Bun­de­sar­beits­gericht, Beschluss vom 30.06.2021, AZ 5 AZR 505/20

Aus­gabe: 06–2021

Nach Deutsch­land in einen Pri­vathaushalt entsandte aus­ländis­che Betreu­ungskräfte haben Anspruch auf den geset­zlichen Min­dest­lohn für geleis­tete Arbeitsstun­den. Dazu gehört auch Bere­itschafts­di­enst. Ein solch­er kann darin beste­hen, dass die Betreu­ungskraft im Haushalt der zu betreuen­den Per­son wohnen muss und grund­sät­zlich verpflichtet ist, zu allen Tag- und Nacht­stun­den bei Bedarf Arbeit zu leisten.

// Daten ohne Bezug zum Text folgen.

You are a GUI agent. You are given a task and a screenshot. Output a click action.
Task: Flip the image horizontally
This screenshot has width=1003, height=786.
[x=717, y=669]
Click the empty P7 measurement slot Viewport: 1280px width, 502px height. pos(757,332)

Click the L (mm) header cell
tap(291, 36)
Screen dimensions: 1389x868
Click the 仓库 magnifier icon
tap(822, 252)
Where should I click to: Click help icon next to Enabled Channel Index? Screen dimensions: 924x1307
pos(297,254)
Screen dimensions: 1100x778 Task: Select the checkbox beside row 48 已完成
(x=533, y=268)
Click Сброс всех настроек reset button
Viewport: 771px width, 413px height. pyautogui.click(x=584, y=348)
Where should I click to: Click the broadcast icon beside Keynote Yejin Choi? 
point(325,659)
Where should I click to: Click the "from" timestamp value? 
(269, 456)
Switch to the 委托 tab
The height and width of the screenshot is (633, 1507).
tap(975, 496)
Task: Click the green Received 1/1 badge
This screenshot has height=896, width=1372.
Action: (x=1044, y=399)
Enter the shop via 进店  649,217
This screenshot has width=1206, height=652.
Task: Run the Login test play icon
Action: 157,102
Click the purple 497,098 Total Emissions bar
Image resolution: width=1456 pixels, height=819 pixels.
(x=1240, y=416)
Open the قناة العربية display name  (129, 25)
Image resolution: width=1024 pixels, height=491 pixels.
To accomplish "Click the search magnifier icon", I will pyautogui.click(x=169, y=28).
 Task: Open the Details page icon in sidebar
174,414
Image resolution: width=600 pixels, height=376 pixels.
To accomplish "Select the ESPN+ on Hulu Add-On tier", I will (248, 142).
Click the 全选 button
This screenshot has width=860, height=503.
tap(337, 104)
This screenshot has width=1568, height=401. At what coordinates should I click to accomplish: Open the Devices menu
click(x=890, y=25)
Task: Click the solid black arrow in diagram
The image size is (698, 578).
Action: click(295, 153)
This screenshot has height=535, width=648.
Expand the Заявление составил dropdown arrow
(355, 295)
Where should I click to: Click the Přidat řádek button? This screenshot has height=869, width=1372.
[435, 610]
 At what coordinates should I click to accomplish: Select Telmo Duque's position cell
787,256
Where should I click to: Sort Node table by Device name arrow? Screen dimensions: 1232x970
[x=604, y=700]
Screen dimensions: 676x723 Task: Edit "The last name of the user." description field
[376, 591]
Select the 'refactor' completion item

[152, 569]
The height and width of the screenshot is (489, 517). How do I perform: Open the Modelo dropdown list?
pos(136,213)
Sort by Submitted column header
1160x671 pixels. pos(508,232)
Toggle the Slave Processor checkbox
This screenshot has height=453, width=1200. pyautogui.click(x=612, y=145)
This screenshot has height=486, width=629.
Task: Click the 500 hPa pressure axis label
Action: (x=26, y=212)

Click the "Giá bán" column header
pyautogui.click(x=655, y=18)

Die Klägerin ist bul­gar­ische Staat­sange­hörige mit Wohn­sitz in Bul­gar­ien. Sie war seit April 2015 bei der Beklagten, einem Unternehmen mit Sitz in Bul­gar­ien, als Sozialas­sis­tentin beschäftigt. In dem in bul­gar­isch­er Sprache abge­fassten Arbeitsver­trag ist eine Arbeit­szeit von 30 Stun­den wöchentlich vere­in­bart, wobei Sam­stag und Son­ntag arbeits­frei sein soll­ten. Die Klägerin wurde nach Berlin entsandt und arbeit­ete gegen eine Net­tovergü­tung von 950,00 Euro monatlich im Haushalt der über 90-jähri­gen zu betreuen­den Per­son, bei der sie auch ein Zim­mer bewohnte. Ihre Auf­gaben umfassten neben Haushalt­stätigkeit­en (wie Einkaufen, Kochen, Putzen etc.) eine „Grund­ver­sorgung“ (wie Hil­fe bei der Hygiene, beim Anklei­den etc.) und soziale Auf­gaben (zB Gesellschaft leis­ten, Ansprache, gemein­same Inter­essen­ver­fol­gung). Der Ein­satz der Klägerin erfol­gte auf der Grund­lage eines Dien­stleis­tungsver­trags, in dem sich die Beklagte gegenüber der zu betreuen­den Per­son verpflichtete, die aufge­führten Betreu­ungsleis­tun­gen durch ihre Mitar­beit­er in deren Haushalt zu erbringen.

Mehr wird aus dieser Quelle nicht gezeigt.